### Data provided
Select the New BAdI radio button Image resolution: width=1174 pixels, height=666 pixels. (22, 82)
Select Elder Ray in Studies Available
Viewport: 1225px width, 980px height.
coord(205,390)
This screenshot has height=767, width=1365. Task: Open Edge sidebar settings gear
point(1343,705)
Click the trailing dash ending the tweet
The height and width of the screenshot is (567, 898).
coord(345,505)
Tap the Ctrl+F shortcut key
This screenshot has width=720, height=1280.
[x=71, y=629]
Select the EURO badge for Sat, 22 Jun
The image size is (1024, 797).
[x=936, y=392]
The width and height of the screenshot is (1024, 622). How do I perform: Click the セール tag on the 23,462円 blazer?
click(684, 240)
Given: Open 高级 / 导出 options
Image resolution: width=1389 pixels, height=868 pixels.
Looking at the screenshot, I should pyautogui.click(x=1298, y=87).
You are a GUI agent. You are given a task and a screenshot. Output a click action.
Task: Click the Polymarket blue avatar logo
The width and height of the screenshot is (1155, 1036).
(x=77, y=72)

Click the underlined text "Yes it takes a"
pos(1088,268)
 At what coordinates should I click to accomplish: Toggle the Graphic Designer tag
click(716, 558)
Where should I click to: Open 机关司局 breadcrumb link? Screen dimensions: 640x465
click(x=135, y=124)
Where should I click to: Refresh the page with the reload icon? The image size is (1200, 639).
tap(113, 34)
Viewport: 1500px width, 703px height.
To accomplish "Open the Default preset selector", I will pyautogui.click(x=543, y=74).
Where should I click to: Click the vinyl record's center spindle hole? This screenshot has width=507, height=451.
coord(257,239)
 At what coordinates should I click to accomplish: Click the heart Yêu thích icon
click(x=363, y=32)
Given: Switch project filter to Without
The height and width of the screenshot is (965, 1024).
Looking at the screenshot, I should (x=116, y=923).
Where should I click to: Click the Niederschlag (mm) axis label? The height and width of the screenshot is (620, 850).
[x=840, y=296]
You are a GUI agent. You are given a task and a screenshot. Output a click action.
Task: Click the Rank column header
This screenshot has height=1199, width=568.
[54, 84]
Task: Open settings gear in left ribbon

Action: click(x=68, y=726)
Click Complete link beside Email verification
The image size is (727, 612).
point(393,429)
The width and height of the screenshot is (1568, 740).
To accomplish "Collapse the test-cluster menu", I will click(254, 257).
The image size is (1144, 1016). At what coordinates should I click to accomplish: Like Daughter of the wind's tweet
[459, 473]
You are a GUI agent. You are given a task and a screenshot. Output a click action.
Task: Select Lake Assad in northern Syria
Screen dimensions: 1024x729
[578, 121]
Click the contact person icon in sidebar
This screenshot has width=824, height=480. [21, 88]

### Problem to solve
Every entry above should be written out again, precisely.

### Exercise solution
Select the New BAdI radio button Image resolution: width=1174 pixels, height=666 pixels. (22, 82)
Select Elder Ray in Studies Available
Viewport: 1225px width, 980px height.
coord(205,390)
This screenshot has height=767, width=1365. Task: Open Edge sidebar settings gear
point(1343,705)
Click the trailing dash ending the tweet
The height and width of the screenshot is (567, 898).
coord(345,505)
Tap the Ctrl+F shortcut key
This screenshot has width=720, height=1280.
[x=71, y=629]
Select the EURO badge for Sat, 22 Jun
The image size is (1024, 797).
[x=936, y=392]
The width and height of the screenshot is (1024, 622). How do I perform: Click the セール tag on the 23,462円 blazer?
click(684, 240)
Given: Open 高级 / 导出 options
Image resolution: width=1389 pixels, height=868 pixels.
Looking at the screenshot, I should pyautogui.click(x=1298, y=87).
You are a GUI agent. You are given a task and a screenshot. Output a click action.
Task: Click the Polymarket blue avatar logo
The width and height of the screenshot is (1155, 1036).
(x=77, y=72)

Click the underlined text "Yes it takes a"
pos(1088,268)
 At what coordinates should I click to accomplish: Toggle the Graphic Designer tag
click(716, 558)
Where should I click to: Open 机关司局 breadcrumb link? Screen dimensions: 640x465
click(x=135, y=124)
Where should I click to: Refresh the page with the reload icon? The image size is (1200, 639).
tap(113, 34)
Viewport: 1500px width, 703px height.
To accomplish "Open the Default preset selector", I will pyautogui.click(x=543, y=74).
Where should I click to: Click the vinyl record's center spindle hole? This screenshot has width=507, height=451.
coord(257,239)
 At what coordinates should I click to accomplish: Click the heart Yêu thích icon
click(x=363, y=32)
Given: Switch project filter to Without
The height and width of the screenshot is (965, 1024).
Looking at the screenshot, I should (x=116, y=923).
Where should I click to: Click the Niederschlag (mm) axis label? The height and width of the screenshot is (620, 850).
[x=840, y=296]
You are a GUI agent. You are given a task and a screenshot. Output a click action.
Task: Click the Rank column header
This screenshot has height=1199, width=568.
[54, 84]
Task: Open settings gear in left ribbon

Action: click(x=68, y=726)
Click Complete link beside Email verification
The image size is (727, 612).
point(393,429)
The width and height of the screenshot is (1568, 740).
To accomplish "Collapse the test-cluster menu", I will click(254, 257).
The image size is (1144, 1016). At what coordinates should I click to accomplish: Like Daughter of the wind's tweet
[459, 473]
You are a GUI agent. You are given a task and a screenshot. Output a click action.
Task: Select Lake Assad in northern Syria
Screen dimensions: 1024x729
[578, 121]
Click the contact person icon in sidebar
This screenshot has width=824, height=480. [21, 88]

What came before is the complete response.